Blanchet Anais, Bourgmayer Agathe, Kurtz Jean-Emmanuel, Mellitzer Georg, Gaiddon Christian
Laboratory "Streinth" (STress REsponse and INnovative Therapies in Cancer), Inserm UMR_S 1113, IRFAC, ITI InnoVec, Université de Strasbourg, 67200 Strasbourg, France.
ICANS (Institut du Cancer Strasbourg Europe), 67200 Strasbourg, France.
Cancers (Basel). 2021 Feb 22;13(4):916. doi: 10.3390/cancers13040916.
Gastric cancer is one of the most aggressive cancers, with a median survival of 12 months. This illustrates its complexity and the lack of therapeutic options, such as personalized therapy, because predictive markers do not exist. Thus, gastric cancer remains mostly treated with cytotoxic chemotherapies. In addition, less than 20% of patients respond to immunotherapy. mutations are particularly frequent in gastric cancer (±50% and up to 70% in metastatic) and are considered an early event in the tumorigenic process. Alterations in the expression of other members of the p53 family, i.e., p63 and p73, have also been described. In this context, the role of the members of the p53 family and their isoforms have been investigated over the years, resulting in conflicting data. For instance, whether mutations of or the dysregulation of its homologs may represent biomarkers for aggressivity or response to therapy still remains a matter of debate. This uncertainty illustrates the lack of information on the molecular pathways involving the p53 family in gastric cancer. In this review, we summarize and discuss the most relevant molecular and clinical data on the role of the p53 family in gastric cancer and enumerate potential therapeutic innovative strategies.
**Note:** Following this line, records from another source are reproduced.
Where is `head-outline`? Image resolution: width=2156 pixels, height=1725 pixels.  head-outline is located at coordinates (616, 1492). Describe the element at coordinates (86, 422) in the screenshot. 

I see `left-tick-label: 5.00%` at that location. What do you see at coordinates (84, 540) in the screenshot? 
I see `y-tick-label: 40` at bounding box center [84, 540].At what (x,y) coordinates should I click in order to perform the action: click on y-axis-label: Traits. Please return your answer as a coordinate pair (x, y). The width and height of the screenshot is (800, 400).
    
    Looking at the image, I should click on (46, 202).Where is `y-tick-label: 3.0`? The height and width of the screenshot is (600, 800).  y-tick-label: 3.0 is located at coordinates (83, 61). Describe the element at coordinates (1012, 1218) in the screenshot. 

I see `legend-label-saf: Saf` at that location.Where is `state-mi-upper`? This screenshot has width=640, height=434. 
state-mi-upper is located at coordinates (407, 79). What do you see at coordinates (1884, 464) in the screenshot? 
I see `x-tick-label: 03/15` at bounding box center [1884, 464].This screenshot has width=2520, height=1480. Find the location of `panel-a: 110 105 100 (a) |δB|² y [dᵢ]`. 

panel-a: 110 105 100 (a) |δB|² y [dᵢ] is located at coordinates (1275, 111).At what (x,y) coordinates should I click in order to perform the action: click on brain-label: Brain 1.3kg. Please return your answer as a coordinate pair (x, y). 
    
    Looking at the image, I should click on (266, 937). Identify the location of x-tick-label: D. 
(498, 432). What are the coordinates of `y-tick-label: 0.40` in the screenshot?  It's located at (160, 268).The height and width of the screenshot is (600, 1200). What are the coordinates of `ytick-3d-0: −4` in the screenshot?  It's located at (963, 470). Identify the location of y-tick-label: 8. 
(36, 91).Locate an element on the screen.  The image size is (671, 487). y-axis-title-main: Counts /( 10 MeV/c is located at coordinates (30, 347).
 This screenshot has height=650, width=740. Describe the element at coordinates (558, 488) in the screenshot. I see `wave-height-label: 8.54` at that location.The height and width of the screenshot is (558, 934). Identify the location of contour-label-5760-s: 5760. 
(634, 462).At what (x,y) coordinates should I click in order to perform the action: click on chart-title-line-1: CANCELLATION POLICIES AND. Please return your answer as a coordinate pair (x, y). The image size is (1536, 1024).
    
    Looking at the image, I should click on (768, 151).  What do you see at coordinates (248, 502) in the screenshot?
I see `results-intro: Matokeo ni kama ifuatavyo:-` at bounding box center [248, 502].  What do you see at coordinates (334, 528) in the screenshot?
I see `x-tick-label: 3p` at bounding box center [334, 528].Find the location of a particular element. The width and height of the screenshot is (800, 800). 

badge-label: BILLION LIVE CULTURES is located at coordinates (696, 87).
胃癌是最具侵袭性的癌症之一,中位生存期为12个月。这说明了其复杂性以及缺乏个性化治疗等治疗选择,因为不存在预测性标志物。因此,胃癌主要仍采用细胞毒性化疗进行治疗。此外,不到20%的患者对免疫疗法有反应。在胃癌中,(基因)突变尤为常见(在转移性胃癌中约为50%,高达70%),并且被认为是肿瘤发生过程中的早期事件。p53家族其他成员即p63和p73的表达改变也有相关描述。在此背景下,多年来一直在研究p53家族成员及其异构体的作用,结果产生了相互矛盾的数据。例如,(基因)突变或其同源物的失调是否可能代表侵袭性或治疗反应的生物标志物,仍然存在争议。这种不确定性说明了在胃癌中涉及p53家族的分子途径方面缺乏信息。在本综述中,我们总结并讨论了关于p53家族在胃癌中作用的最相关分子和临床数据,并列举了潜在的治疗创新策略。